JP fans get TRIGGERED that a black woman is going to play Juliet in a WOKE HOLLYWOOD MOVIE! (only to get corrected that it's actually a stage play in London)
Haha yeah no way that dude was joking given the rest of his trash. That whole subreddit is a cognitohazard.
You know you can disregard a MFer when they think Shakespeare is str8 outta ancient history.
You know you can disregard a MFer if he thinks men acting in women-coded roles has shit to do with trans stuff.
You know you can disregard a MFer if he thinks American opinions are remotely relevant to the linked OP story let ALONE in Shakespeare's time (you know, in ancient history.)
And you know you can disregard all these MFers who think Shakespeare is some high brow white culture that must be protected. Even if I weren't interested in human liberation and socialism and shit.. I'd still want to throw all the bad take havers in the linked reddit thread into an industrial woodchipper.
In fact imagine how fkn embarrassing the lumpen proles must be to "educated" white supremacists.
There is a reason sf Debris in his trek reviews has a counter called "ancient chinese secret" for when a character calls something decidedly not ancient, ancient. This includes car keys, fucking car keys.
People don't know what ancient means and it upsets me deeply
This is a story which has defined romantic love for generations and now will be just another example of anti-White racism.
Is it?

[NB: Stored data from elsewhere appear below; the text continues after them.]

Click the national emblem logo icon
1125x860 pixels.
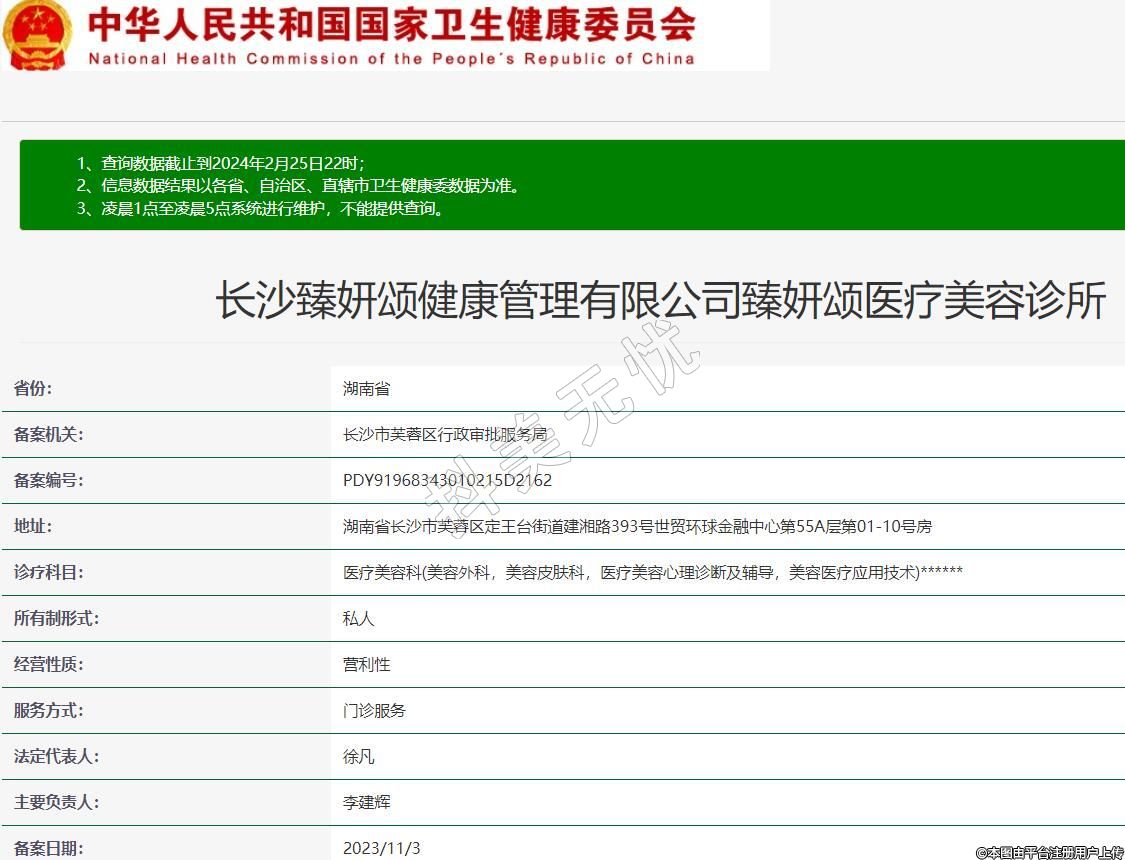[x=36, y=34]
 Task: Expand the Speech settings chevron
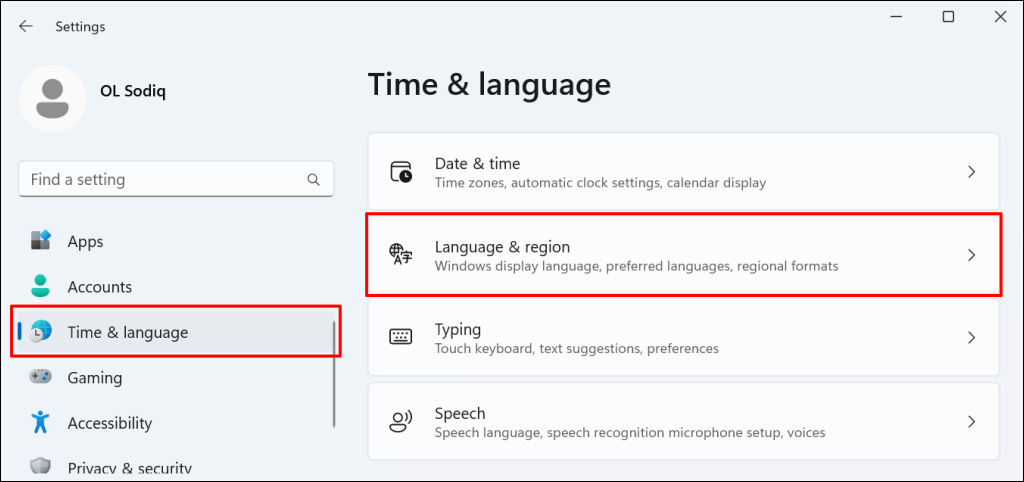click(x=971, y=422)
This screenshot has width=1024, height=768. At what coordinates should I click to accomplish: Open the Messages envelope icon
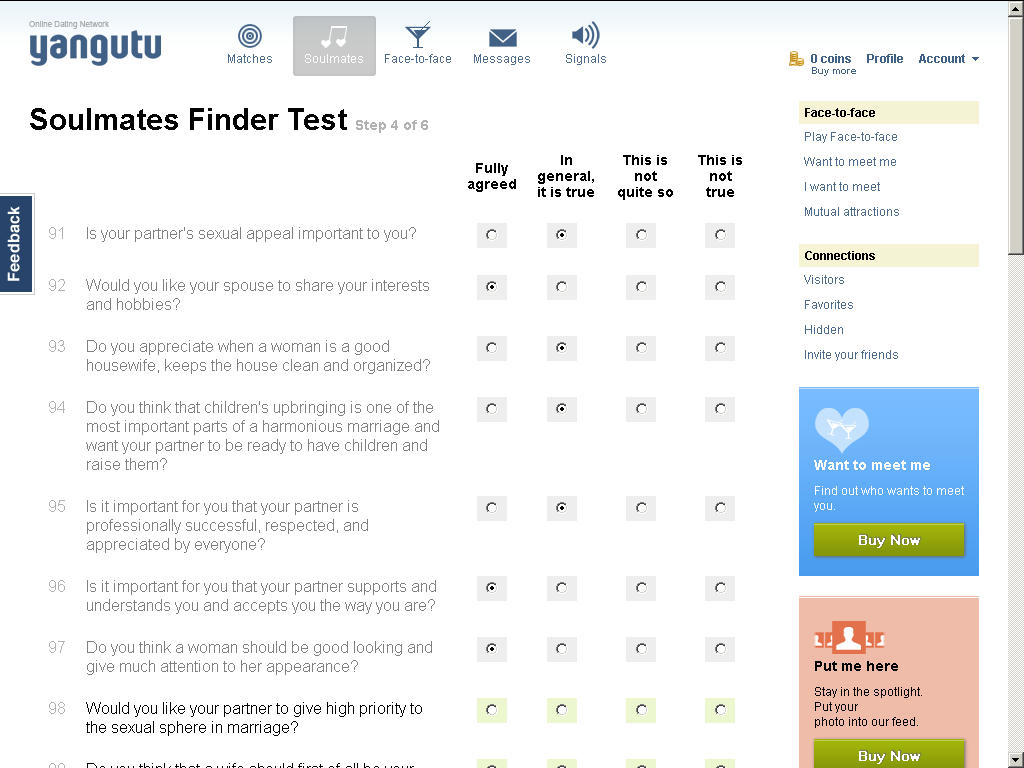[x=502, y=38]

It's been a minute since I've seen the text, but my lasting impressions is that it's about stupid horny teenagers who tragically throw their lives away.
it's about stupid horny teenagers who tragically throw their lives away
So, there's something of a debate over whether Romeo + Juliet is a Drama or a Comedy, as its relatively easy to play the high strung niche bigotries of two aristocratic families and the soppy tear-jerk romance of two teenagers repeatedly failing to kill themselves for laughs.

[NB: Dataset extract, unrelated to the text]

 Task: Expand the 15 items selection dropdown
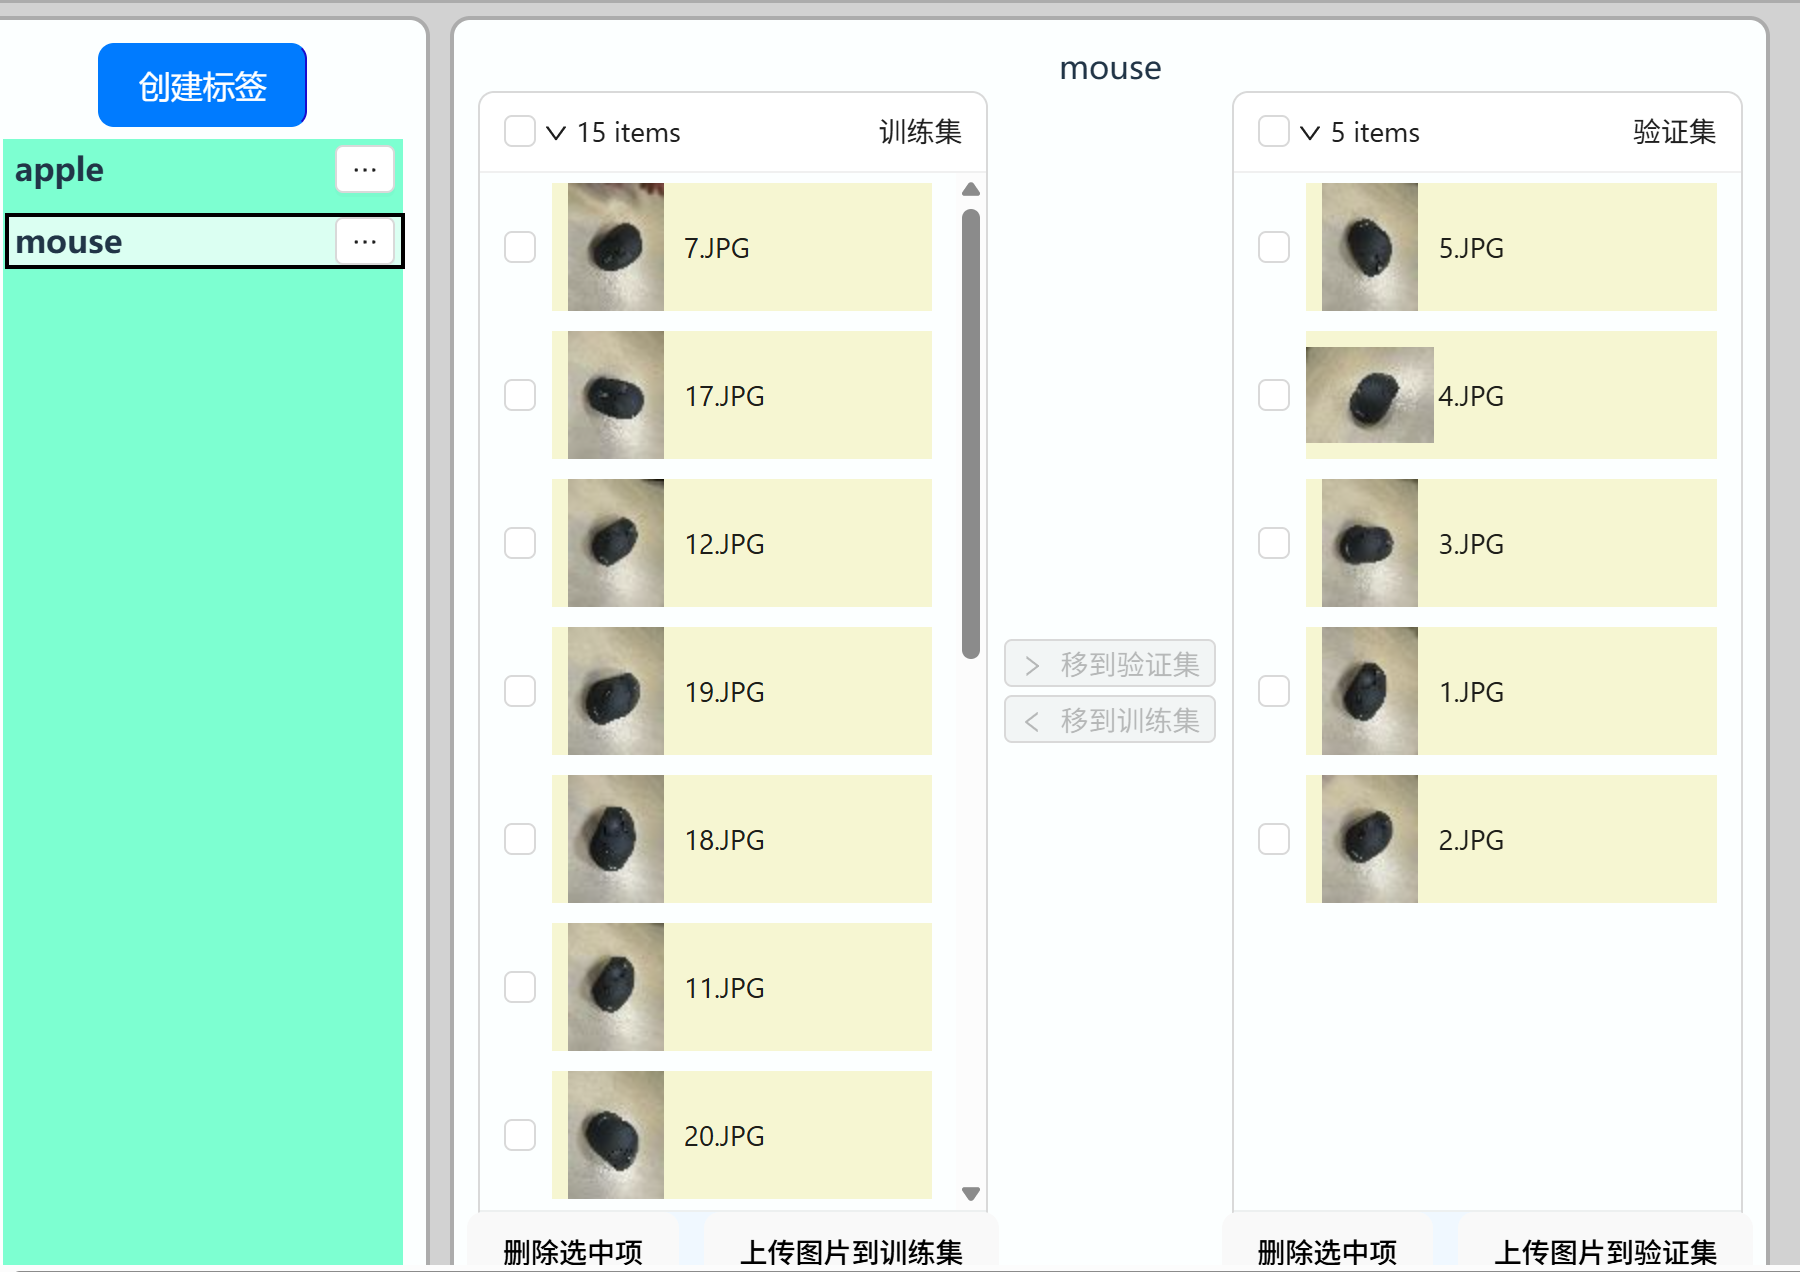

But I think the underlying appeal of the story is, at its heart, the idea that our history may define our current conditions but it cannot dictate our future choices. We can be born into hatred and still find love. We can break free of our family legacies. We can abandon filial obligations and golden shackles, if we can find someone of like mind to follow.
Their deaths are meant as an emphasis of their determination. But I don't think they're strictly stupid or even particularly horny. I think they are simply unhappy with their lives and in search of other like-minded people who would flee towards a brighter future. Romeo and Juliet are one another's paths to escape their toxic families. And that's honestly really sweet and cool.